Sobre a tarefa: Copie do texto sobre morrer engasgado o trecho que começa nas palavras "Aprendi com Bovolento" e vai até "de gente também.".

Texto do documento:
Não morra engasgado

(Leia este texto ao som de Whataya Want From Me)

Sabe uma coisa que deve doer pra caralho? Morrer engasgado. E quando digo morrer engasgado, não é morrer com alguma coisa que te fecha a garganta, prende a respiração e faz tossir, mas com algo que ficou entalado e martela feito britadeira um pouco mais embaixo, do lado esquerdo do peito. Morrer, nesses casos, é ver alguém partir.

Aprendi com Bovolento – e com a vida – que quando a gente não diz o que sente, o outro vai embora sem saber que talvez tivesse um motivo pra ficar. Aprendi depois de ver um bando de gente passar por mim enquanto eu permanecia na inércia – e sempre vemos na inércia um ponto de conforto que a achamos que nunca passa, mas passa. Aprendi depois de passar para um monte de gente também.

Trecho da fonte:

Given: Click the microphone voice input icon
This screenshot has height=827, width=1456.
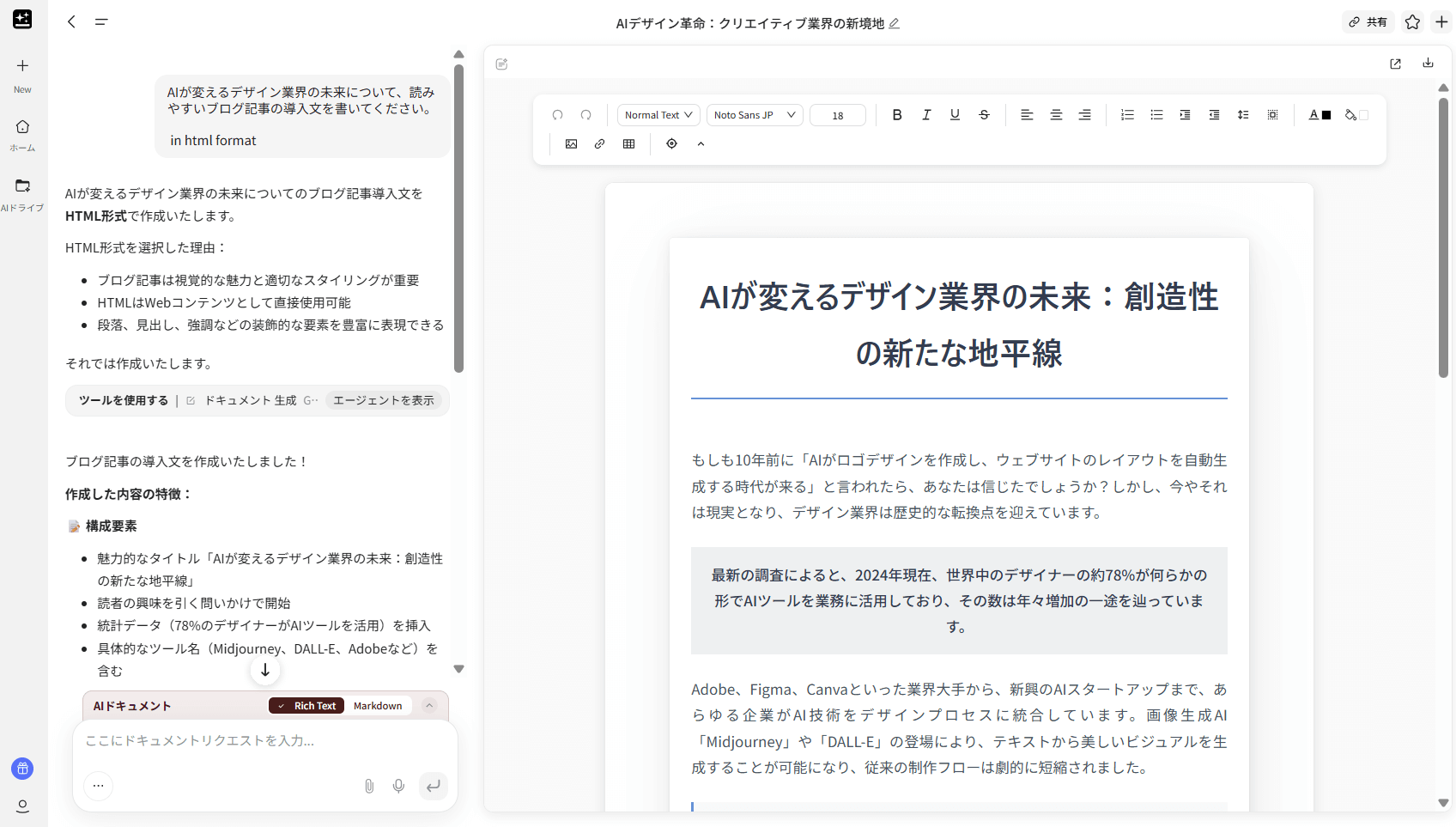Looking at the screenshot, I should pyautogui.click(x=398, y=786).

Resultado do exercício:
Aprendi com Bovolento – e com a vida – que quando a gente não diz o que sente, o outro vai embora sem saber que talvez tivesse um motivo pra ficar. Aprendi depois de ver um bando de gente passar por mim enquanto eu permanecia na inércia – e sempre vemos na inércia um ponto de conforto que a achamos que nunca passa, mas passa. Aprendi depois de passar para um monte de gente também.